*Exercise objective:* Only the lines from the one containing "Task: Click the Share this folder icon" through the end of the listing are to be repeated, exactly and without pictures.

*Data for this exercise:*
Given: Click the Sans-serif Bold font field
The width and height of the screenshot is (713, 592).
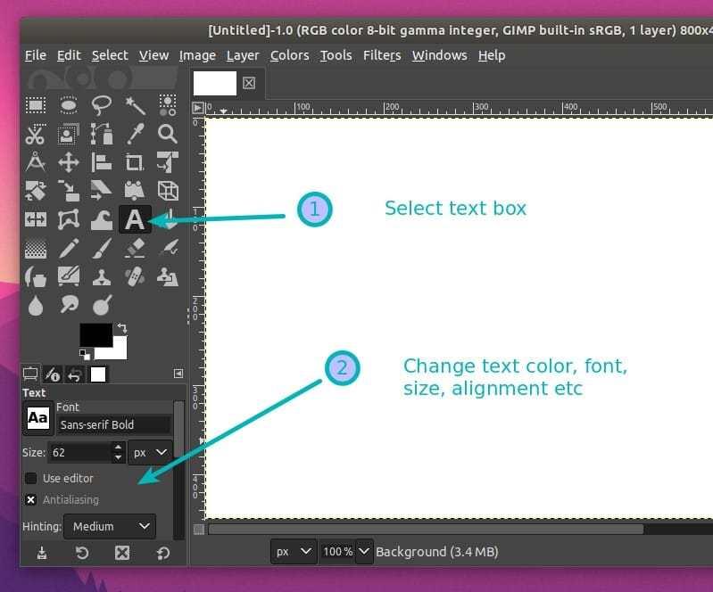Looking at the screenshot, I should pos(113,425).
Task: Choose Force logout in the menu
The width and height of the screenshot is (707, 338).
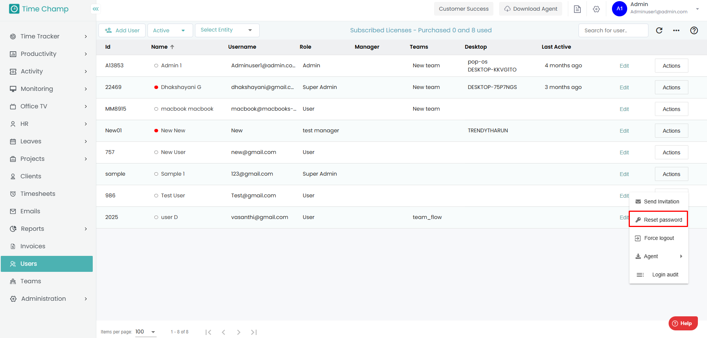Action: pos(658,238)
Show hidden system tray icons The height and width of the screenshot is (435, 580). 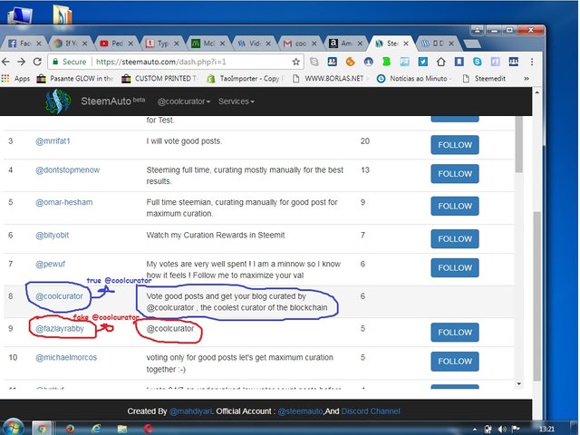coord(473,428)
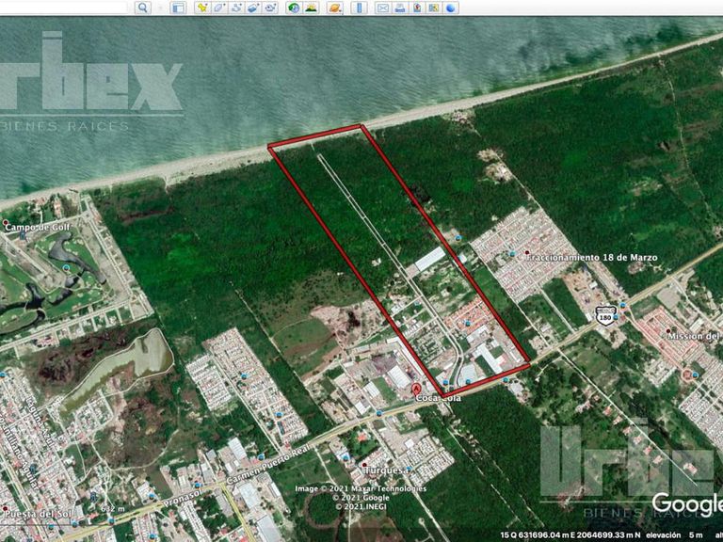The height and width of the screenshot is (542, 723).
Task: Click the view in Google Maps icon
Action: click(434, 8)
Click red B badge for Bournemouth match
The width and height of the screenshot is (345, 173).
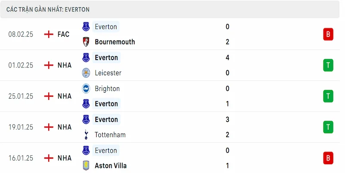click(x=328, y=35)
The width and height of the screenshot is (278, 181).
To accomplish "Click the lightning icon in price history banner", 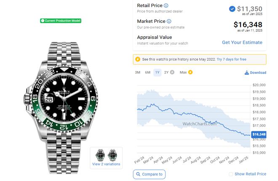I will pyautogui.click(x=138, y=59).
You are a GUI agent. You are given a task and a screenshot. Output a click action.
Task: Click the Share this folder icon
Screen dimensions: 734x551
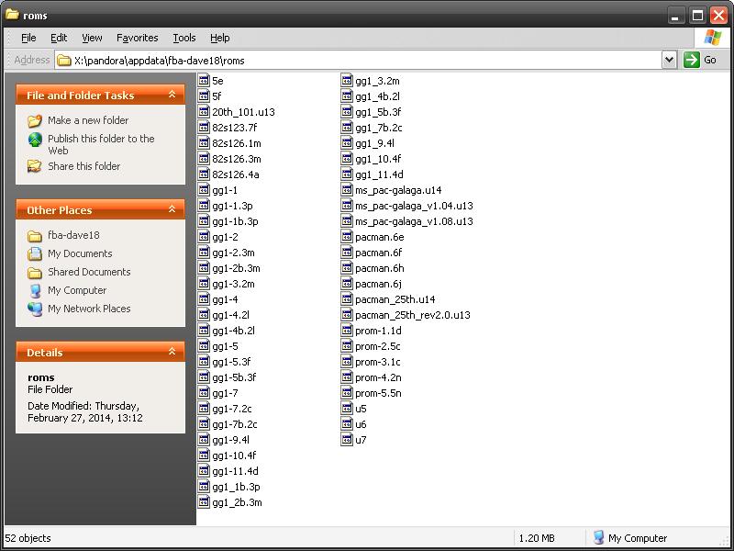pyautogui.click(x=35, y=166)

*The completed task:*
Task: Click the Share this folder icon
Screen dimensions: 734x551
pyautogui.click(x=35, y=166)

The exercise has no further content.